━━ Page
I am trying them ... 

=Eff=

----------


## naught101

nice thread. looking good. Archimedes looks like it has lots of promise, but I installed it using the .jar file, and now I can't figure out how to run it! damn...

Blender's interface IS cool, but takes a bit to get into. one of the things that it needs before it can be used for architectural stuff is multiple dimension inputs, and angle snapping, similar to Archicad, or autocad.

there was a CAD project in the blender dev, at http://projects.blender.org/projects/blendercad/ but it seems to be dead.

----------


## naught101

oh, and sketchup does work in linux, to some extent. I have used the free windows version in dapper, and the modelling works. the only serious problem is that the 32bit cursors don't work, which makes it hard to use. there are other minor problems, but it's usable.

there's a winehq.org entry on it here http://appdb.winehq.org/appview.php?appId=1815 , if there's any coders interested.

----------


## nitao

> The CAD area is one that I miss in Linux, specially on the Architectural side.
> 
> Software like Autocad and SketchUp that are of daily use on my WinXP install just don't have up-to-par alternatives on the Linux world. And I blame the same companies that make them. Autodesk latest releases could be considered as simple bloatware. If they would spend half the time they do in developing new annoying popups in a cross-platform application we could be using Autocad on Linux for years now. Instead they seem to drive further away from this at every release they make.
━━━━
━━ Data
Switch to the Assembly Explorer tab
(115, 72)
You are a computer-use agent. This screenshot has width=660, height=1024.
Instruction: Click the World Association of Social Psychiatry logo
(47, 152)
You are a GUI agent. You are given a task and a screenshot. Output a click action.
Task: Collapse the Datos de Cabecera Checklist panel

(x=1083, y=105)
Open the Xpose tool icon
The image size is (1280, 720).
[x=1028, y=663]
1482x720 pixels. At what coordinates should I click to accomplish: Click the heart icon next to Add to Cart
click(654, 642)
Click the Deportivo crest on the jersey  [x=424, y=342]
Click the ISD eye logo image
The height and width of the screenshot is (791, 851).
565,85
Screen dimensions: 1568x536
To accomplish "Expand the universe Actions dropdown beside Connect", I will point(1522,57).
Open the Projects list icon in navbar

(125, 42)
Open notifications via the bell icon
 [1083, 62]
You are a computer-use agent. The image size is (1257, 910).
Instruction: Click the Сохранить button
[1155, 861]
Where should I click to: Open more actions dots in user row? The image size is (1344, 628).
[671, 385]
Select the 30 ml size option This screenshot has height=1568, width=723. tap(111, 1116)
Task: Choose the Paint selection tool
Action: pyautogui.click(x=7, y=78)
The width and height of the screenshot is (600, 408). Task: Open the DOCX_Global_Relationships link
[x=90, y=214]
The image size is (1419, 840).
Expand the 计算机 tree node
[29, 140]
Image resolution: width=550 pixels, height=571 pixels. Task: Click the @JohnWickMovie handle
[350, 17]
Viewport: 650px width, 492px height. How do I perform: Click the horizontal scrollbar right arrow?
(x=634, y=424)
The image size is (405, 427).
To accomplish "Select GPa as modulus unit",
━━━━
What to work on =
A: In the forum thread about CAD software on Linux, rewrite the stretch from "I am trying" through "run it! damn...", putting "potential" in place of "promise".
B: Copy out the rows, the stretch from the first row through the row containing "(x=634, y=424)", with both ends included.

Outputs =
A:
I am trying them ... 

=Eff=

----------


## naught101

nice thread. looking good. Archimedes looks like it has lots of potential, but I installed it using the .jar file, and now I can't figure out how to run it! damn...

B:
Switch to the Assembly Explorer tab
(115, 72)
You are a computer-use agent. This screenshot has width=660, height=1024.
Instruction: Click the World Association of Social Psychiatry logo
(47, 152)
You are a GUI agent. You are given a task and a screenshot. Output a click action.
Task: Collapse the Datos de Cabecera Checklist panel

(x=1083, y=105)
Open the Xpose tool icon
The image size is (1280, 720).
[x=1028, y=663]
1482x720 pixels. At what coordinates should I click to accomplish: Click the heart icon next to Add to Cart
click(654, 642)
Click the Deportivo crest on the jersey  [x=424, y=342]
Click the ISD eye logo image
The height and width of the screenshot is (791, 851).
565,85
Screen dimensions: 1568x536
To accomplish "Expand the universe Actions dropdown beside Connect", I will point(1522,57).
Open the Projects list icon in navbar

(125, 42)
Open notifications via the bell icon
 [1083, 62]
You are a computer-use agent. The image size is (1257, 910).
Instruction: Click the Сохранить button
[1155, 861]
Where should I click to: Open more actions dots in user row? The image size is (1344, 628).
[671, 385]
Select the 30 ml size option This screenshot has height=1568, width=723. tap(111, 1116)
Task: Choose the Paint selection tool
Action: pyautogui.click(x=7, y=78)
The width and height of the screenshot is (600, 408). Task: Open the DOCX_Global_Relationships link
[x=90, y=214]
The image size is (1419, 840).
Expand the 计算机 tree node
[29, 140]
Image resolution: width=550 pixels, height=571 pixels. Task: Click the @JohnWickMovie handle
[350, 17]
Viewport: 650px width, 492px height. How do I perform: Click the horizontal scrollbar right arrow?
(x=634, y=424)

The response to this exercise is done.